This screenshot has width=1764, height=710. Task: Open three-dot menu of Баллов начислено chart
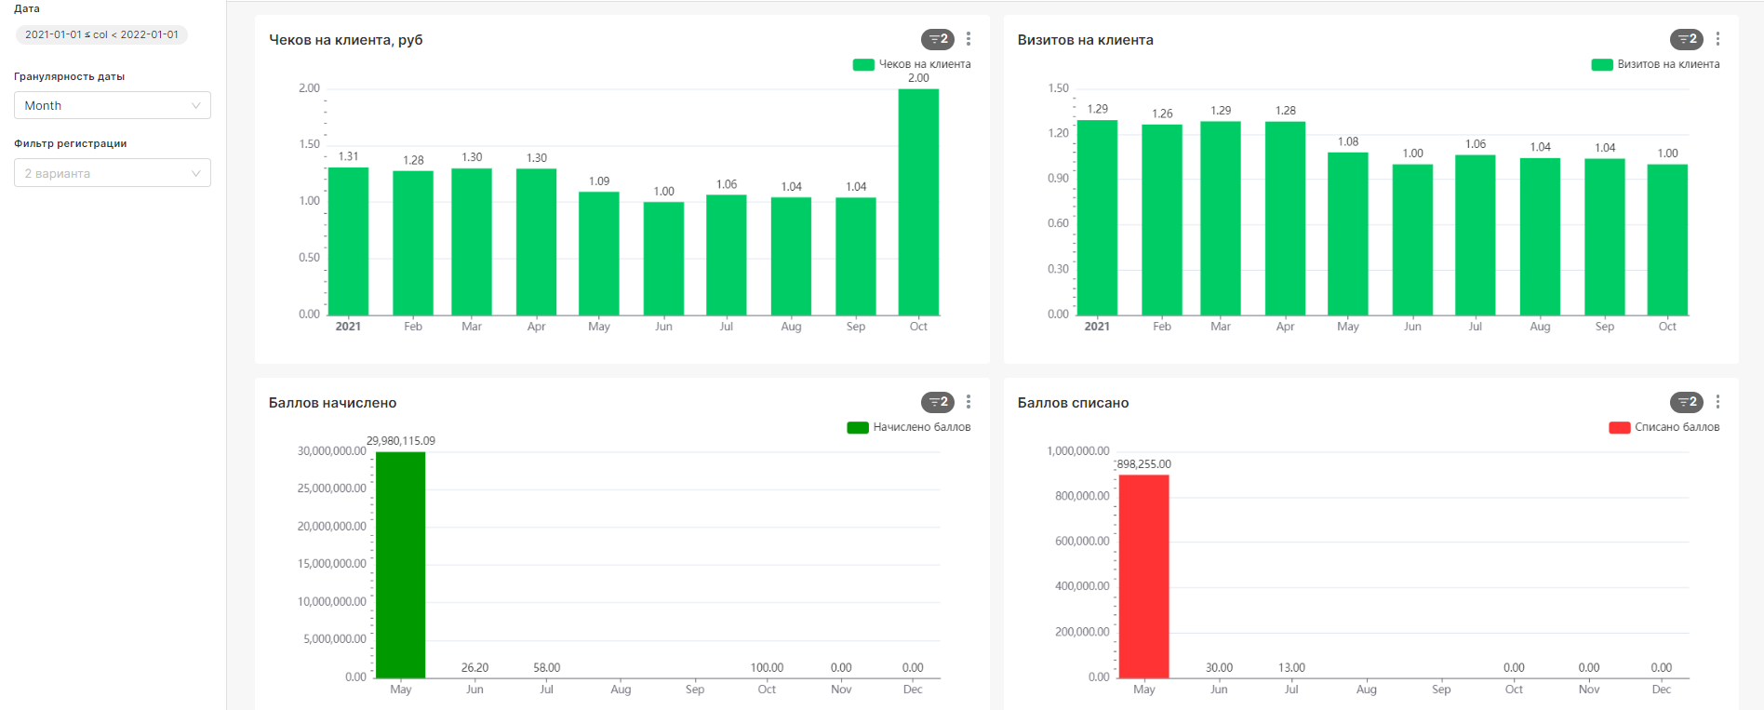pos(969,402)
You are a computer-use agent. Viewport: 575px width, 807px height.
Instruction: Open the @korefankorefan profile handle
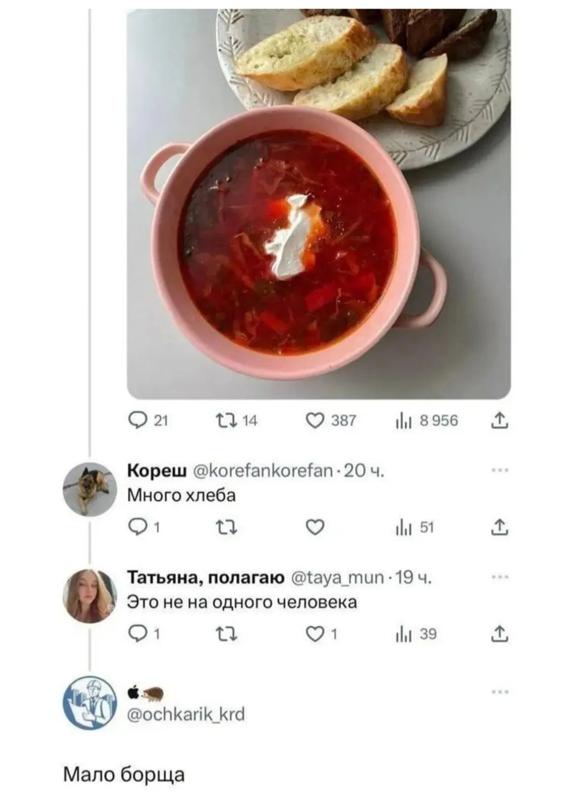(x=262, y=471)
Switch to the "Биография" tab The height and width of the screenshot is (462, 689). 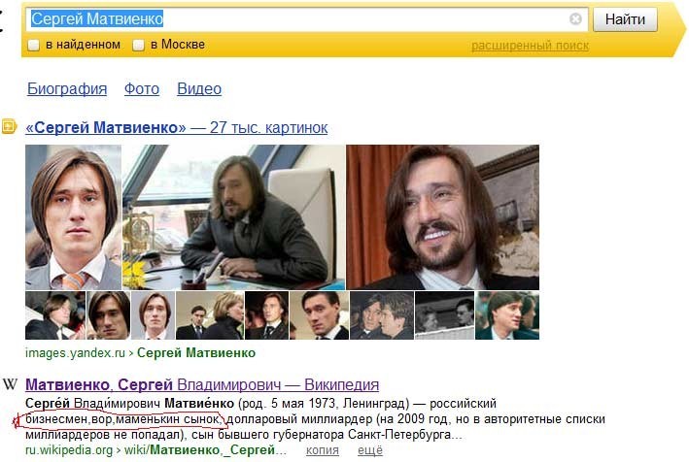tap(66, 89)

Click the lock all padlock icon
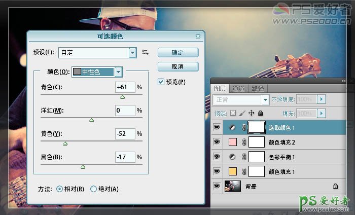[260, 113]
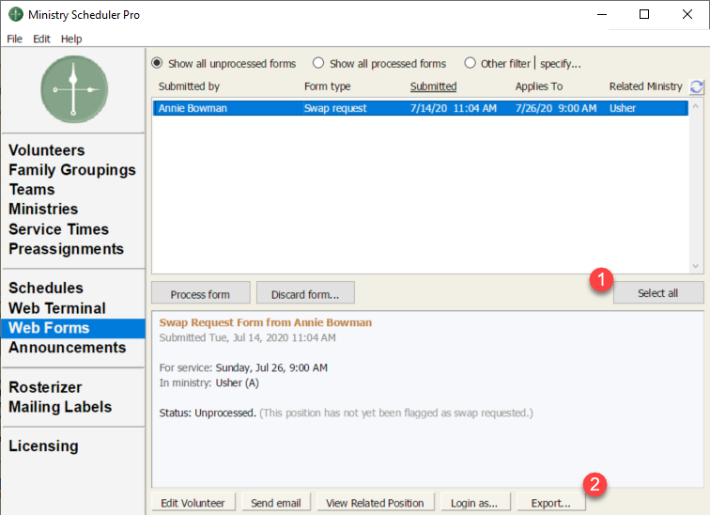Image resolution: width=710 pixels, height=515 pixels.
Task: Click the Select all button
Action: (657, 293)
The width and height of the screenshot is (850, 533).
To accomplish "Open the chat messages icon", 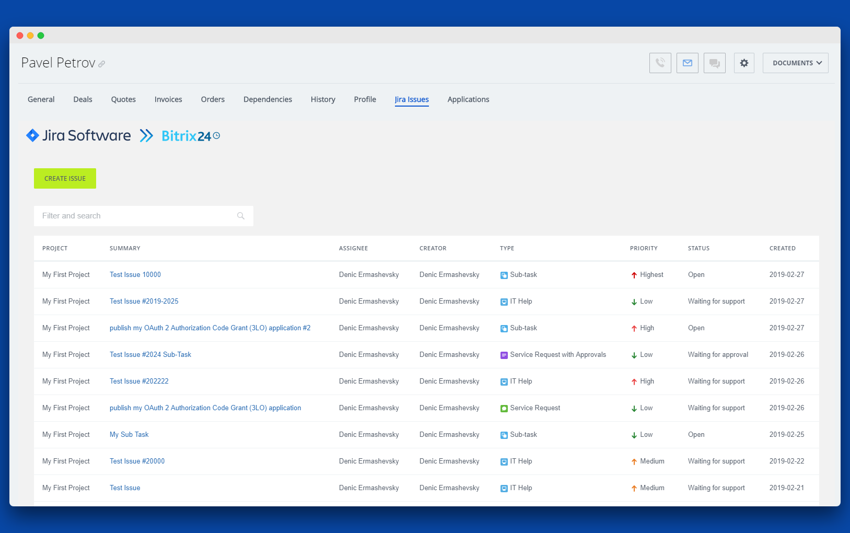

## [Assignment]
Give back, word for word, the lines from the one with "The width and" to the end of the records above, and no pictures.

## [Output of the exercise]
The width and height of the screenshot is (850, 533).
To accomplish "Open the chat messages icon", 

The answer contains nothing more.